Latest From Libertarian Writers Bureau
I'm not big on lording over the corriculum at the public schools. However, if I had to, I would insist that Economics would be taught beginning at sixth grade. So much awful public policy would fail to gain momentum and become law if only the average person had a rudimentary grasp of economics.
Here, Eric Schansberg reminds the reader that cause and effect, and supply and demand, lie at the root of all human interaction; and that public policy more often causes monopoly than anything else.
Keeping out new hospitals won't cure health-care ills
More competition, not less, would be best remedy for consumers, employees
In recent months, there has been considerable discussion about moratoriums on building hospitals in Southern Indiana. In Clark, Floyd, and Harrison counties, local government officials have been listening to the competing interests of existing county-run hospitals and those who would like to enter the market for hospital services.

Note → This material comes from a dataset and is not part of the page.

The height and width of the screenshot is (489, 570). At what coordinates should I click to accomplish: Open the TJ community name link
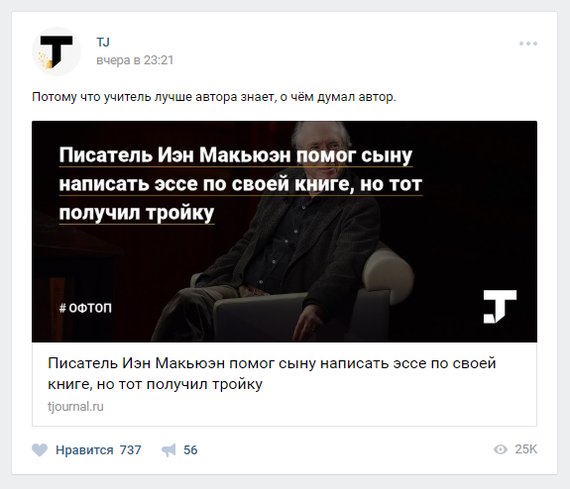coord(103,42)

On the surface, it's difficult to imagine why one would want to prevent a hospital from opening. A hospital is not a porn shop or a toxic-waste dump. Building and operating a hospital is not much of a zoning issue; one could seemingly find a suitable place to allow a hospital to operate somewhere within a county.
The best explanation is a common one in the intersection between economics and politics: no supplier enjoys competition for the goods or services they sell -- and they may find government a cooperative ally in restricting their competition.Unfortunately, restricting competition is only in the interest of the provider who wishes to maintain or extend monopoly power. Consumers and society will not benefit from having fewer options and less competition in a market.

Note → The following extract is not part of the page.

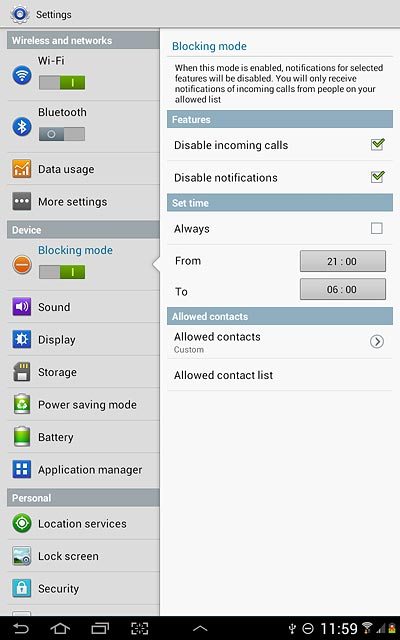Check the Always checkbox
The width and height of the screenshot is (400, 640).
[376, 228]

Because the general public is intuitively aware that restricting competition is not a good thing, the producers and their politicians must tell "good stories" -- rationales to explain why less of a good thing is supposedly better.
In Harrison County, they're worried about "sky-rocketing health-care costs." But how would a lower supply and less competition keep costs down?
They've also expressed concern that another facility will "undermine the health, welfare and economic well-being of county residents." But how would more health-care options be a detriment to county residents?
Even health-care employees would benefit with more employment alternatives. The best of the good stories is that a moratorium would "prevent unfair competition."
Private-sector hospitals are accused of "cherry-picking" and "skimming profits" by avoiding less-profitable patients, in particular the indigent and those in prison.
Doubtless, this is true to an extent and some cause for concern. But a more direct way to deal with this issue is to directly subsidize the care of those who cannot pay -- wherever they receive their care -- rather than setting up an arbitrary monopoly.
Moreover, proponents of the moratoriums fail to mention that county-run facilities have lower tax burdens. A truly level playing field would also eliminate such subsidies. In a sense, it is comforting to see politicians be so consistent. Most of them work to foster the monopoly power of government-run schools and the post office. Many of them vote for tariffs and quotas to restrict competitors in product markets. So why should the market for hospital care be any different?
Likewise, the business community proclaims its love for the free market. But its love is often fickle, wanting competitive markets for the inputs they purchase and open access to foreign markets, but clamoring for restrictions on competitors in the particular domestic markets where they sell product. Perhaps the most ironic thing in the discussion about hospitals: County hospitals are fighting to maintain their local turf while seeming to ignore the far larger market.
Hospitals in Southern Indiana already face their most significant competition from hospitals across the river in Louisville. What difference would it make to have a few more facilities in Floyd, Clark, and Harrison counties? Despite all of the competition in Jefferson County, Louisville has a robust market for hospital services.
Moratoriums on hospitals are not exactly what the doctor ordered.